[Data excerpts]
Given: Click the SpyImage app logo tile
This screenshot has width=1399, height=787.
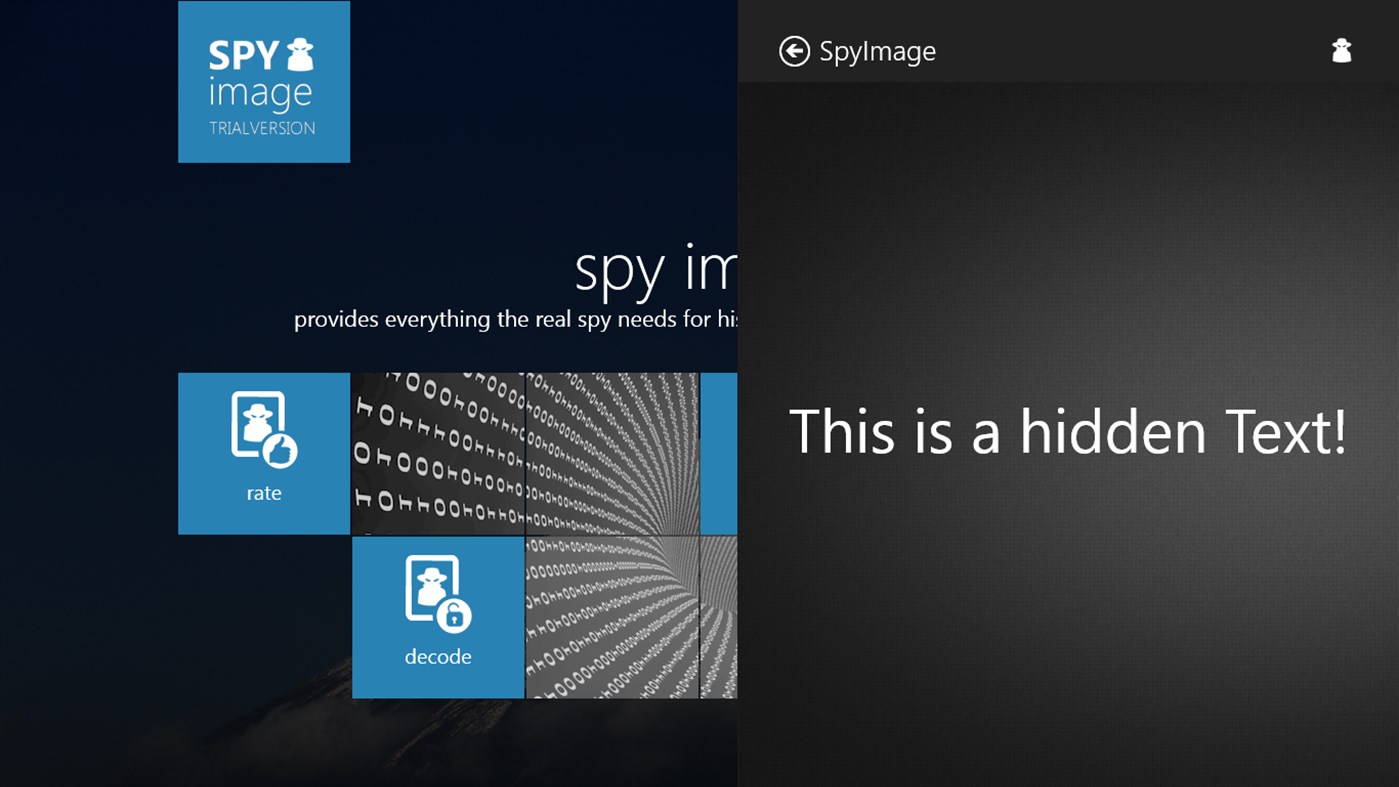Looking at the screenshot, I should (263, 81).
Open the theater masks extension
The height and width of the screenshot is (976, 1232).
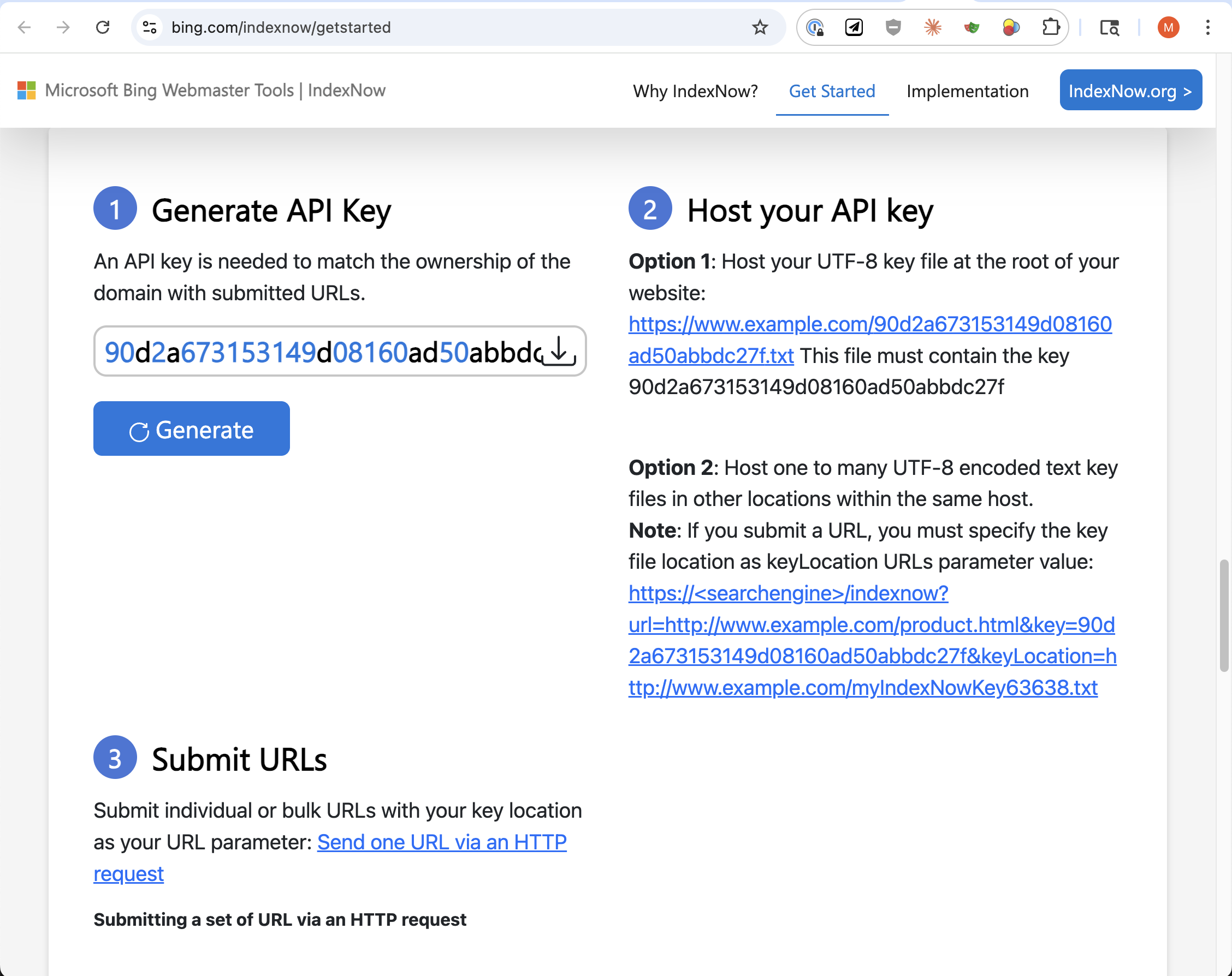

### Exercise goal
Leave out the pictures, and give all the records again exactly.

### Response to this exercise
Given: Click the SpyImage app logo tile
This screenshot has width=1399, height=787.
Looking at the screenshot, I should (263, 81).
Open the theater masks extension
The height and width of the screenshot is (976, 1232).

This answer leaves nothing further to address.